Fig. 1. (a) TEM images of SiW12–MnL/KB (inset: HR-TEM images of SiW12–MnL/KB, scale bar: 5 nm). (b–g) Corresponding elemental mapping of C, O, Si, Mn and W of SiW12–MnL/KB, scale bar: 100 nm. (h) The EDX spectra of SiW12–MnL/KB. (i and j) The XPS spectra of SiW12–MnL/KB: (i) W, (j) Mn.

Fig. 1

3.2. The electrocatalytic CO2RR performance of POM–MnL

Before the electrocatalytic CO2RR investigation, the electrochemical properties of free POMs as well as MnL in solution, the cesium salt of POMs loaded on KB (CsPOM/KB) and POM–MnL/KB were studied by cyclic voltammetry (CV) experiments. The CVs of the free POM species (H4SiW12O40, H3PW12O40 and H3PMo12O40) were measured in H2SO4 electrolyte, and free MnL was measured in KHCO3 electrolyte. As shown in Fig. S15, three Keggin-type POMs exhibit similar three pairs of characteristic redox peaks that are assigned to the four-electron redox behavior of WVI/WV or MoVI/MoV in POMs.42,43 The CV of MnL in KHCO3 solution shows two obvious reduction peaks at 0.27 V and −0.46 V vs. RHE (Fig. S15d). The peak at 0.27 V can be ascribed as reduction of the ligand in MnL to generate the [Mn(L)(CO)3Br] species, and the peak at −0.46 V can be attributed to the departure of Br in MnL to generate a catalytically active species, [Mn(L)(CO)3].32,34 It is noteworthy that the redox peak potentials of these three POMs display clear deviations, which may endow the POMs with different electron storage and transfer properties.

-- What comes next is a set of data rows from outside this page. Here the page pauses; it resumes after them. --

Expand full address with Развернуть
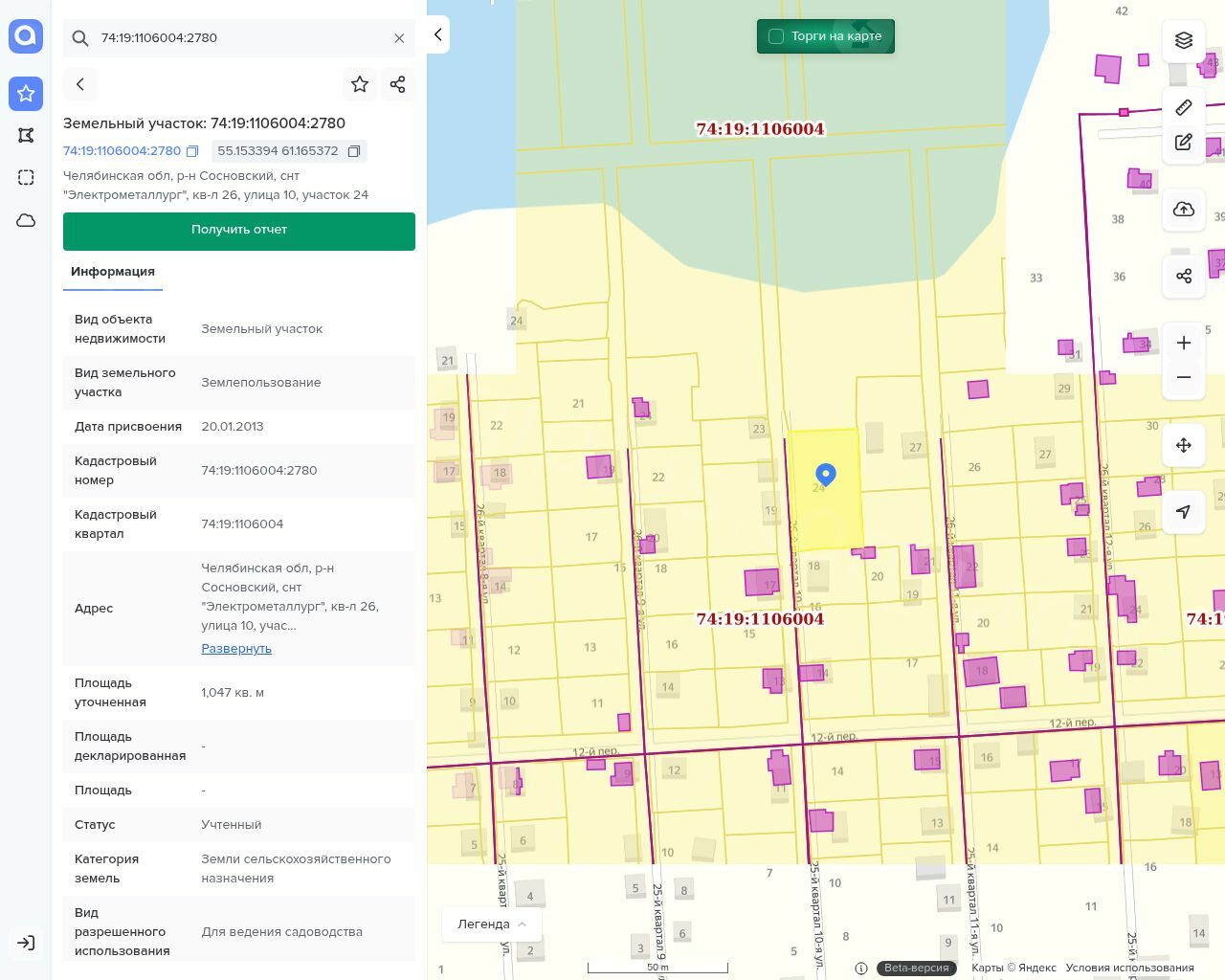tap(236, 649)
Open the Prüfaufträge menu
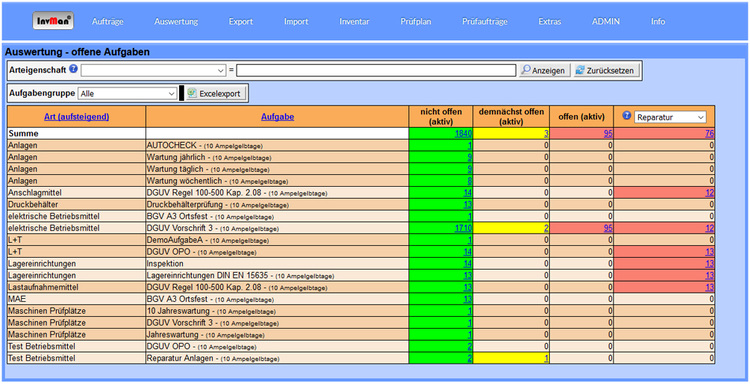This screenshot has width=750, height=384. point(485,22)
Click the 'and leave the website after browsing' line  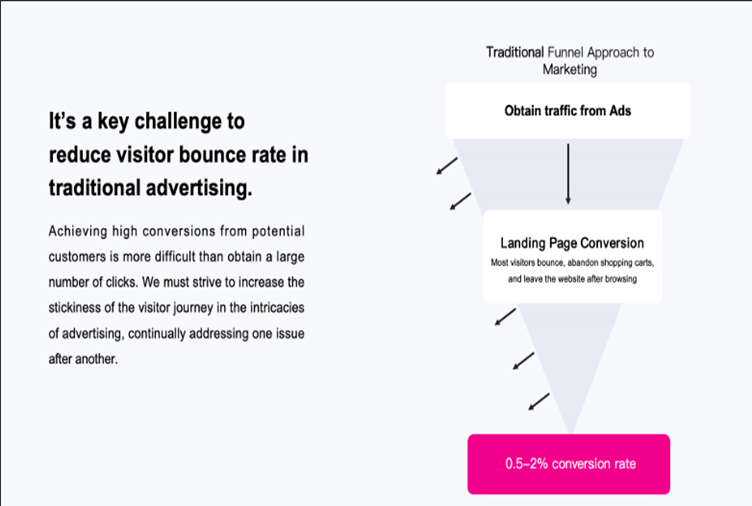click(x=573, y=279)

After POMs and MnL were loaded on KB, the electrochemical properties did not show much change (Fig. 2a and S16). MnL/KB showed two reduction peaks at 0.28 V and −0.45 V vs. RHE, which is consistent with the reduction potential of free MnL in solution. Three CsPOMs/KB composites also exhibited electrochemical redox signals similar to free POMs in solution. The reduction peaks of CsSiW12/KB were located at 0.40, 0.14, −0.21 and −0.38 V vs. RHE, the reduction peaks of CsPW12/KB were located at 0.46 and −0.42 V vs. RHE and the reduction peaks of CsPMo12/KB were located at 0.30 and −0.51 V vs. RHE. In comparison with the CVs of free POM in solution, it can be observed that the reduction peak potentials of the CsPOMs/KB composites are slightly offset compared with those of free POM in solution, and this may be due to the increase in pH in solution.44 The reversibility of the electrochemical redox peak becomes worse, and this may be due to the changes of the microenvironments of the surface after POM immobilization on KB.45,46 It is worth noting that the reduction peaks of CsPOM/KB are clearly more positive than those of MnL (−0.45 V), indicating that the polyoxoanions preferentially obtain electrons.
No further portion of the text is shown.